As long as your CentOS system is up-to-date on patches, i.e., you don't have a fairly old version of sshd running on the system, you should be fine. In regards to your comment that "there's not a horde of people just itching to get inside my network", if you check connection attempts to port 22 you might be surprised. If you run SSH on the default port of 22, you should expect that every day there will be people throughout the world trying to gain access to your system via SSH. I also have a home CentOS server and see thousands of attempts every day; about 14,000 attempts from 109 unique IP addresses in the last 12 hours. When I check /var/log/secure, most of the attempts are usually for a userid of root or admin, though I see attempted SSH logins for lots of other userids as well.
When I also ran an FTP server on the system, I would monitor the userids and passwords used via KRIPP and could see dictionary attacks every day where name dictionaries were used for userids and paired with English language dictionaries and commonly used passwords for passwords.

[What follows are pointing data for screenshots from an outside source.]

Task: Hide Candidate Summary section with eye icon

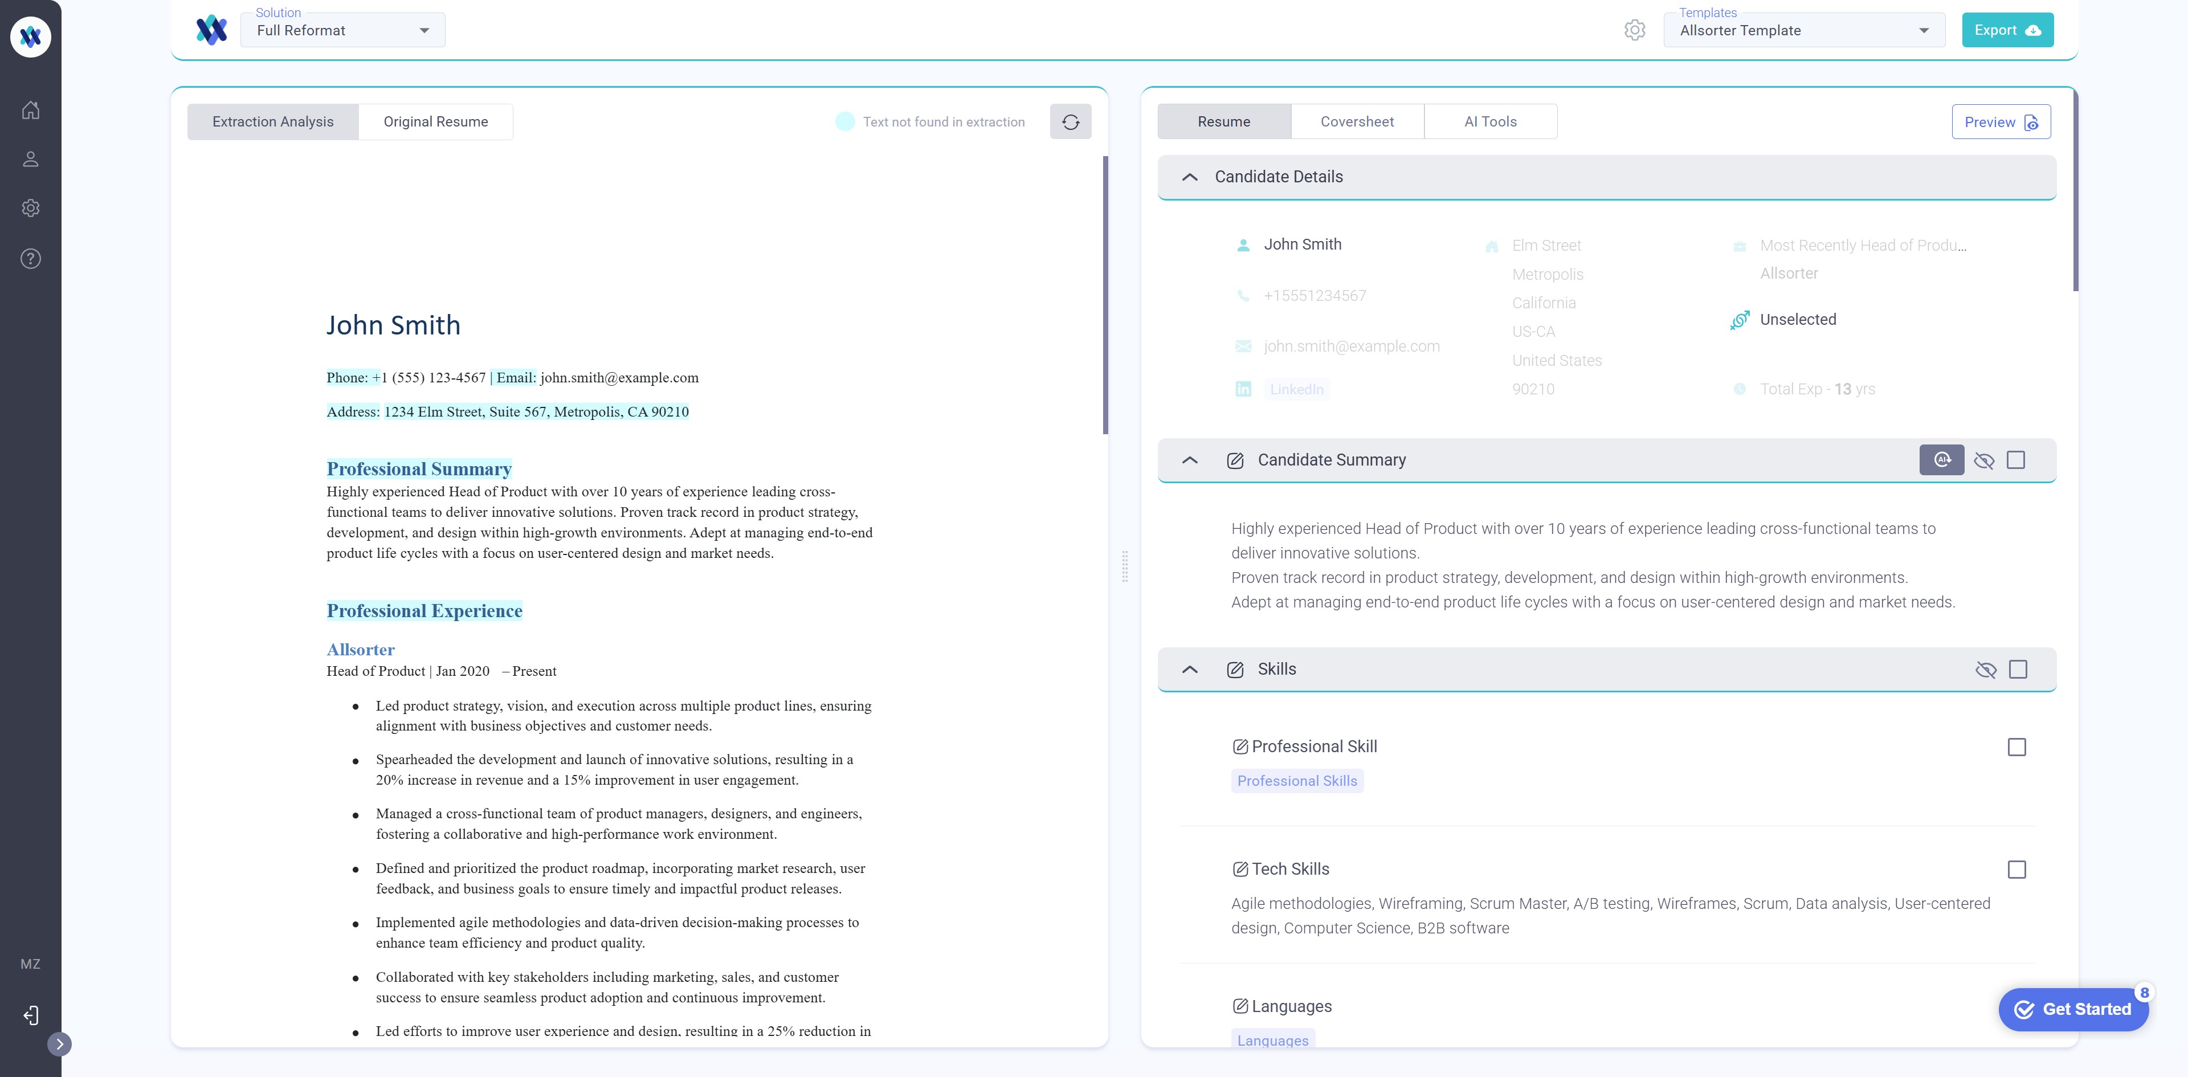Action: click(x=1984, y=460)
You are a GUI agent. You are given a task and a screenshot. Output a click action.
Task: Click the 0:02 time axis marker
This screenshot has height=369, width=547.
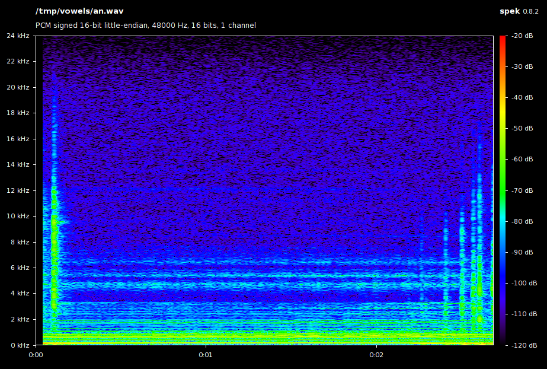[x=376, y=355]
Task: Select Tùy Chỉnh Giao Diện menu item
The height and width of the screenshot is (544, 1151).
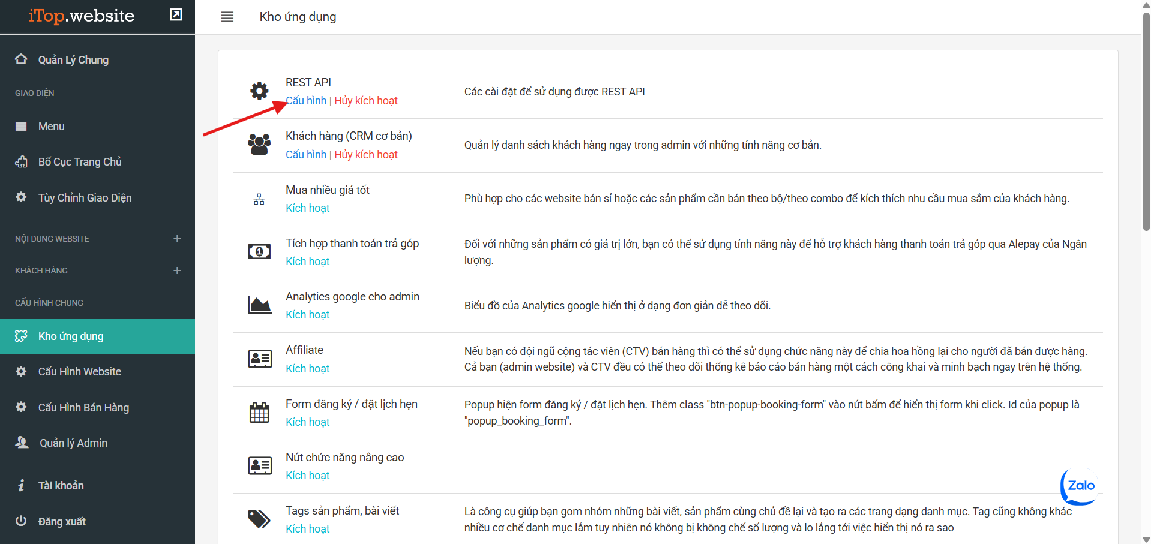Action: click(x=85, y=198)
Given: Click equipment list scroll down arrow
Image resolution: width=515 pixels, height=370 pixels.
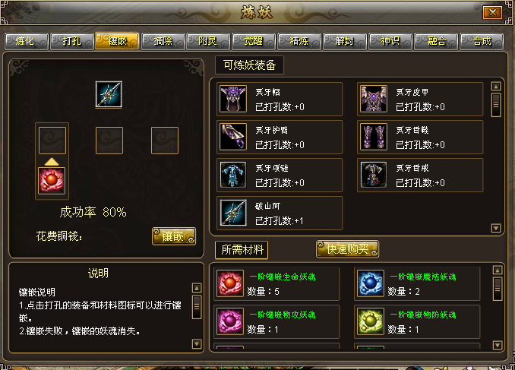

Those occurred on a daily basis and I would observe as many as half a dozen systems in various parts of the world, e.g., Brazil, China, the U.S., etc., conducting such attacks at once.
You aren't allowing password logins, so don't need to worry about any accounts on the system having a weak password providing an entry point to the system for an attacker, but you still should be aware that there are thousands of systems out on the Internet scanning vast IP ranges searching for a vulnerable system. Sometimes they are looking for a system with financial or other information they can exploit and at other times it is for vulnerable systems that can be used as a launchpad to attack other systems while concealing the true origination point for whatever nefarious deeds the attacker has planned.